The Davao City Hall structure was built in 1926 when Davao City was still a municipality. The building's design was used as inspiration by Juan M. Arellano in designing the municipal hall of Concepcion, Tarlac, which was erected in 1929.

Davao formally attained cityhood through the Commonwealth Act No. 51 on October 16, 1936, during the presidency of Manuel L. Quezon. Davao's inauguration as a city was held on March 1, 1937.

The Davao City Hall was destroyed during World War II in 1945 and restored in 1947 based on its original design.

In 2017, the wooden flooring and door which is a legacy of the 1926 structure was renovated. The flooring was replaced by concrete and steel.

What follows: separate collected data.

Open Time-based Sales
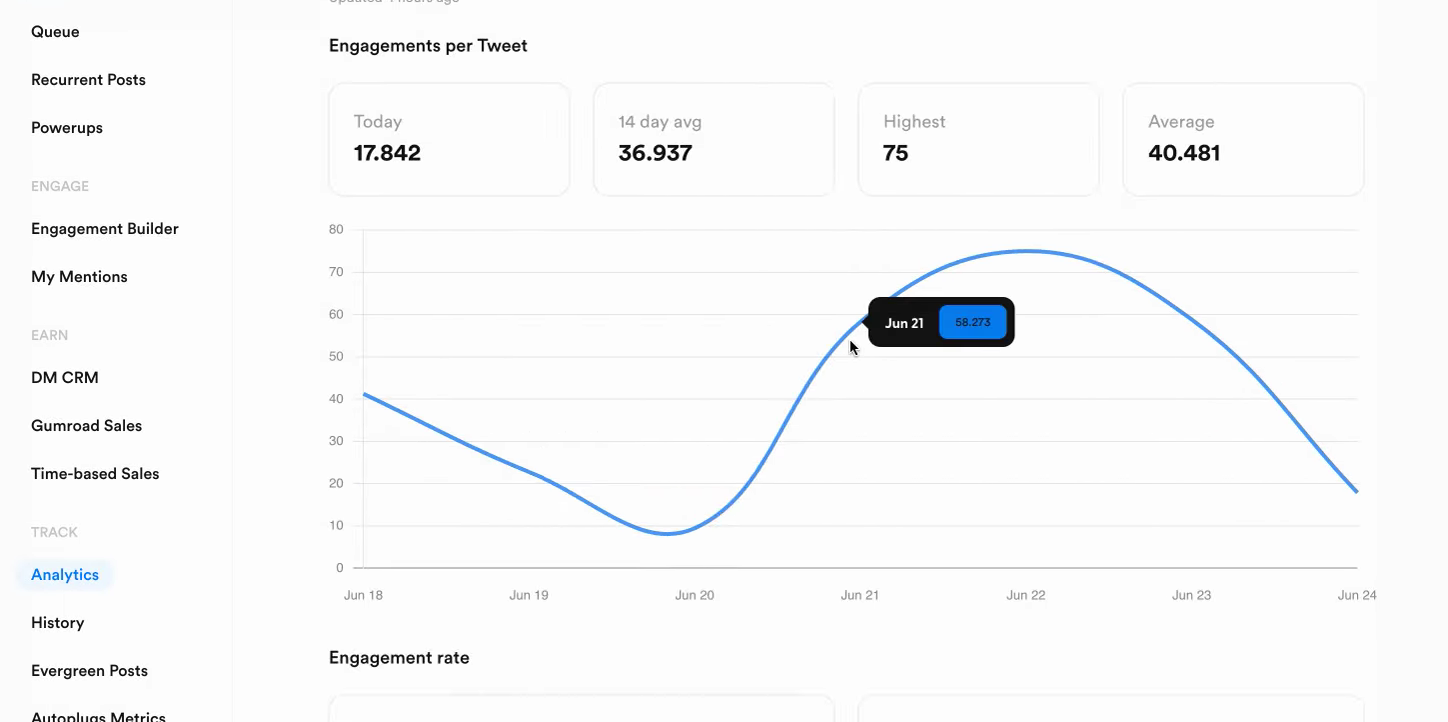1448x722 pixels. click(x=95, y=473)
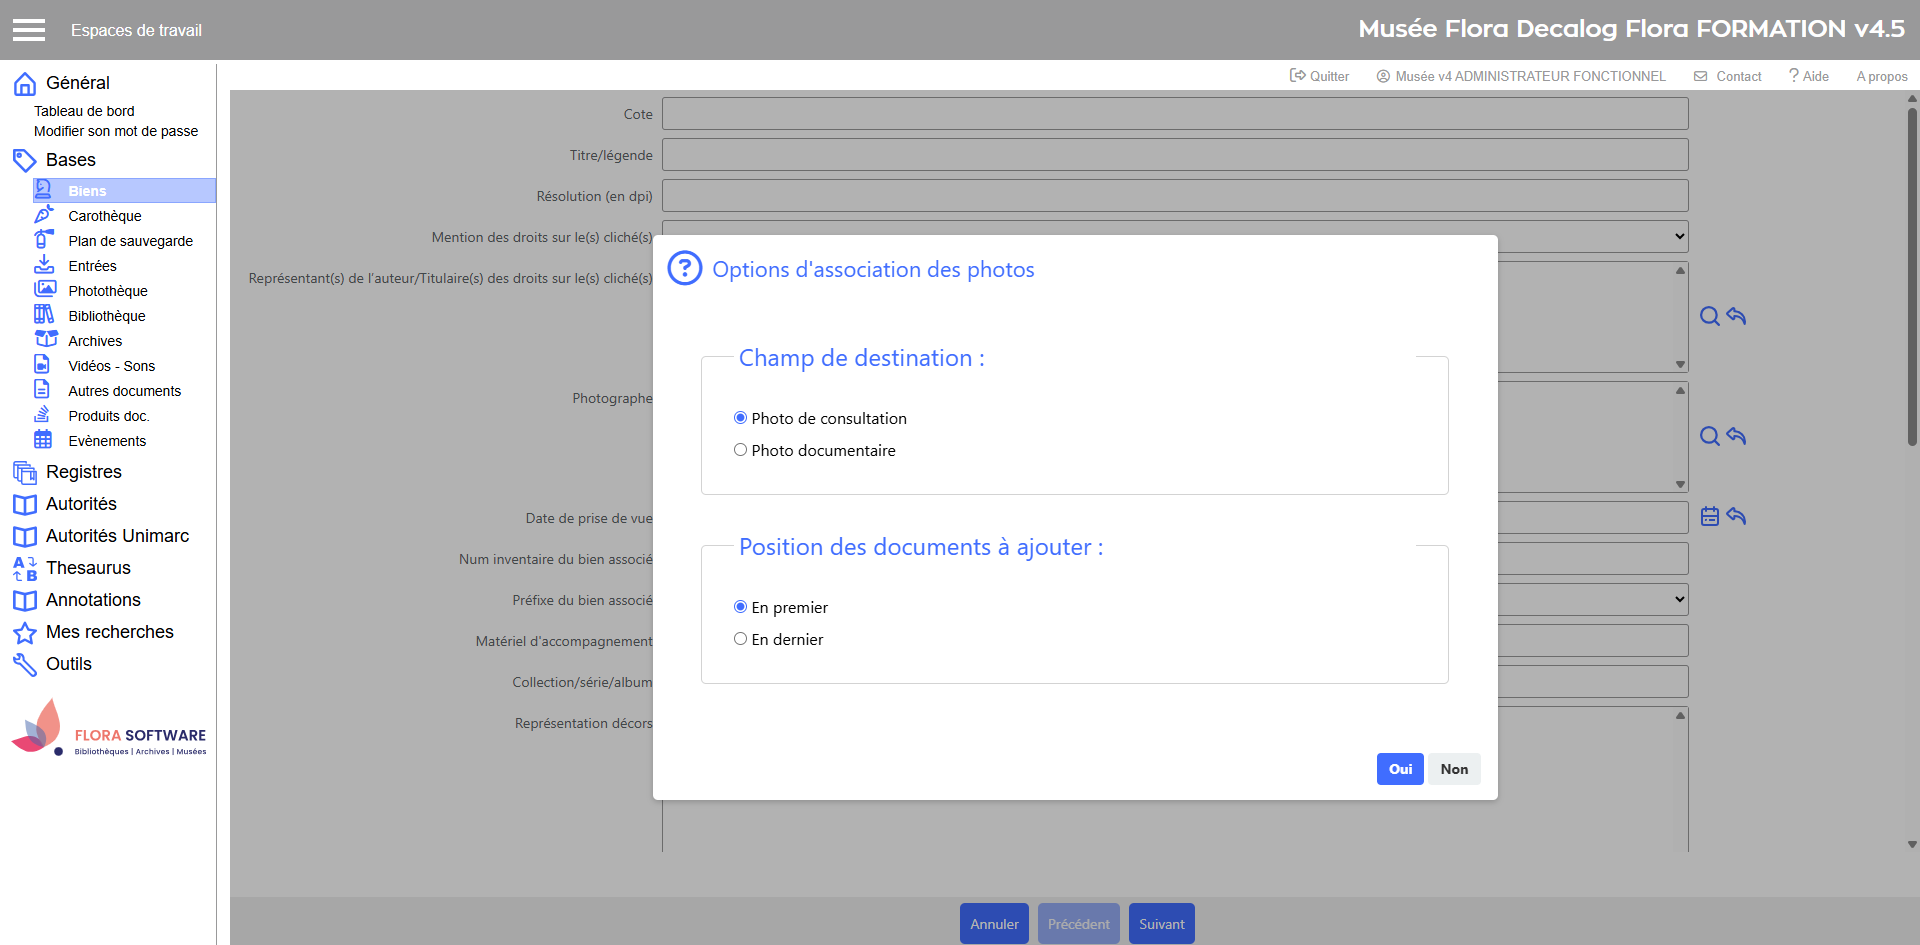
Task: Click the Cote input field
Action: pyautogui.click(x=1174, y=114)
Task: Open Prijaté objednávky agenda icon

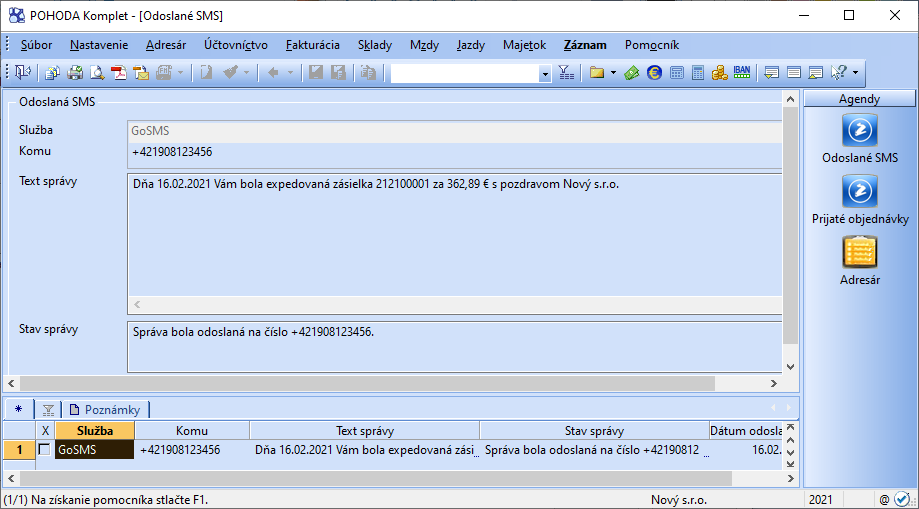Action: click(x=859, y=191)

In celebration of the centennial year in 2026, the facade of the Davao City Hall was repainted back to its original white color. It was completed in February 2026 in time for the 89th Araw ng Dabaw, where it features projection mapping throughout the entire month of March. The opening of the said festival was held at the Davao City Hall, but was forced to relocate to the nearby Rizal Park for the rest of the show due to a sudden rain.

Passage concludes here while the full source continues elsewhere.